The power of the spotlight: Data in global nutrition advocacy

Aug 23, 2019

In the past decade, the availability and use of data have shed light on the importance of addressing malnutrition to improve human health and well-being. At the same time, high profile advocacy events have pushed the nutrition profile even further. Hand-in-hand, data and advocacy have increased the attention, policies and resources directed towards improving nutrition.

The year 2012 was a pivotal one for global nutrition. In May, the World Health Assembly (WHA) endorsed the six Global Nutrition Targets for 2025, identifying priority areas for nutrition and establishing accountability mechanisms to track progress worldwide. At the closing ceremony of the 2012 London Olympics in August, UK’s Prime Minister David Cameron addressed the world in a speech at the Hunger Summit, calling for greater global momentum to tackle malnutrition. The two forces—setting of data targets and the public platform of world leaders speaking to the issue of global nutrition—sparked alarm that the world needed to do more to improve maternal, infant and young child nutrition around the world.

2013 Nutrition for Growth Summit, London | Source: https://scalingupnutrition.org/progress-impact/nutrition-for-growth

In the wake of 2012, donor governments, ministries of health, and heads of state committed to set targets. The 2013 Nutrition for Growth Summit in London was a resounding recognition of the need to increase political and economic attention to address malnutrition. Over 100 stakeholders endorsed the Nutrition for Growth Compact and pledged $4 billion USD for nutrition-specific and $19 billion USD for nutrition-sensitive projects. In 2014, the Global Nutrition Report (GNR) was published and became a crucial data advocacy tool. Each year, the GNR has analyzed and collated existing data, while guiding and inspiring action to improve the tracking and monitoring of nutrition indicators and targets.
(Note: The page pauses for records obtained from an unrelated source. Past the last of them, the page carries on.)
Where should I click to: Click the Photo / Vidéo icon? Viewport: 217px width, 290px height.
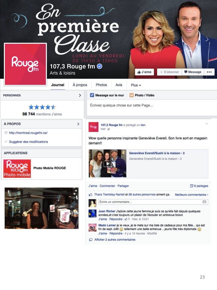(x=131, y=95)
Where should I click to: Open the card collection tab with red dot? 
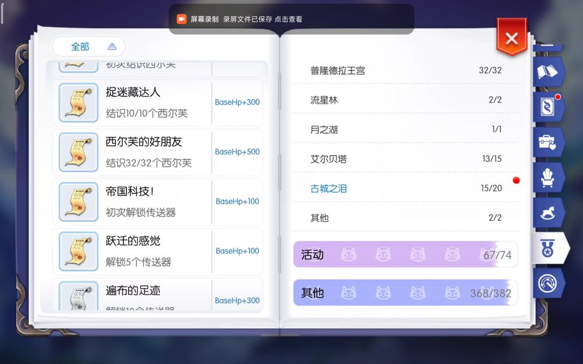[x=547, y=107]
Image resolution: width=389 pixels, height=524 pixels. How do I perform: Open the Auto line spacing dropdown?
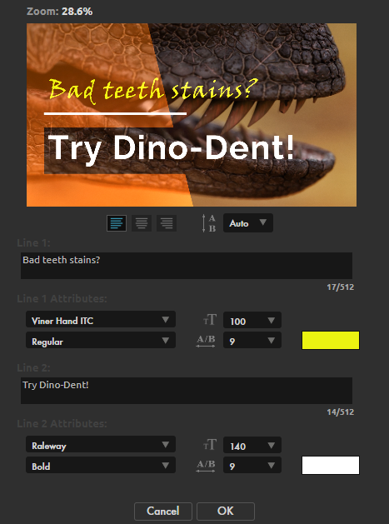click(248, 223)
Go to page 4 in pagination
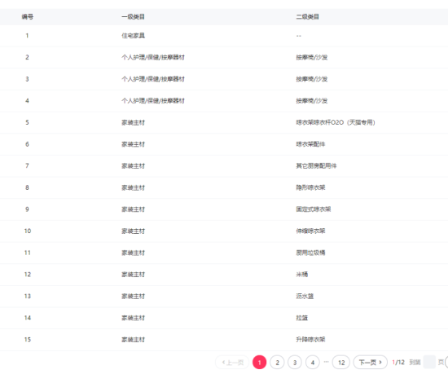 point(313,363)
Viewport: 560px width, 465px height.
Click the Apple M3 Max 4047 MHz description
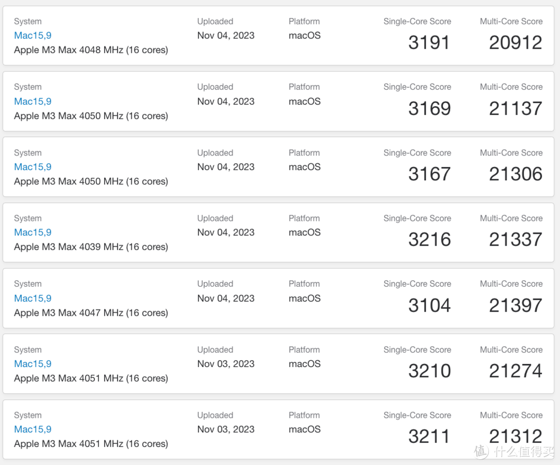tap(91, 313)
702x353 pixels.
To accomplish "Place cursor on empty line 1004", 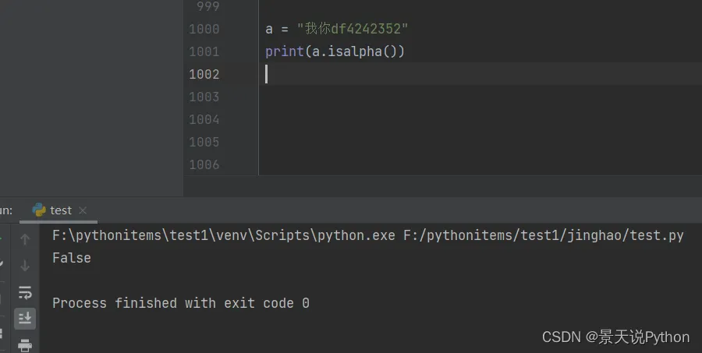I will [390, 120].
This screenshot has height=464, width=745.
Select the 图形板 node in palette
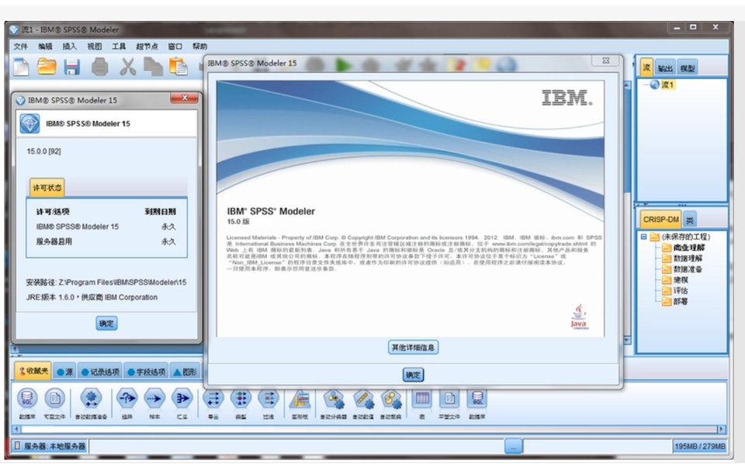(300, 399)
More recently, the UN Decade of Action for Nutrition (2016-2025) has mobilized action towards WHA Nutrition targets. As we wrote in a blog piece recently, the Decade of Action for Nutrition calls on stakeholders to align on targets and commit to actions, with standards for common indicators of progress. As standard measurement has developed across nutrition programs and evaluations, attention also has turned to the investment required to reach these ambitious targets. In 2016, the World Bank, Results for Development, and 1,000 Days published An Investment Framework to Reach the Global Targets. The analysis brought attention to the problems regarding quality of surveillance data, lack of unit cost data for interventions in different contexts, and weak data collection systems for estimating current investments. Estimating the cost of improving the nutrition data value chain has become increasingly important as the world directs resources and policies to improve progress on nutrition.

2017 Global Nutrition Summit, Milan | Source: https://nutritionforgrowth.org/update-global-nutrition-summit-2017/

The 2016 Nutrition for Growth Summit hosted at the Rio Olympics in Brazil continued the global advocacy momentum from the 2012 N4G summit and called on world leaders to pledge funding and political efforts towards nutrition. In 2017 at the Global Nutrition Summit in Milan, Italy launched the 2017 Global Nutrition Report and brought world leaders together to celebrate progress towards targets, report on donor and country commitments, and announce new pledges towards the global response to malnutrition. The importance of tracking and monitoring progress, and thus the need for quality data on which to understand these trends, continues to spur public attention and high-profile events focused on global nutrition.

Global nutrition advocacy timeline, 2012 – 2020

Alongside the summer Tokyo Olympics 2020, Japan is scheduled to host the next big global advocacy moment for nutrition. An important theme of the upcoming event is financing nutrition data and nutrition information systems. DataDENT, in collaboration with other partners, is providing support to better understanding funding allocation and budgeting approaches for nutrition data systems. As in the past, data will play a key role in future nutrition advocacy efforts to increase the profile of what needs to be done to improve nutrition around the world.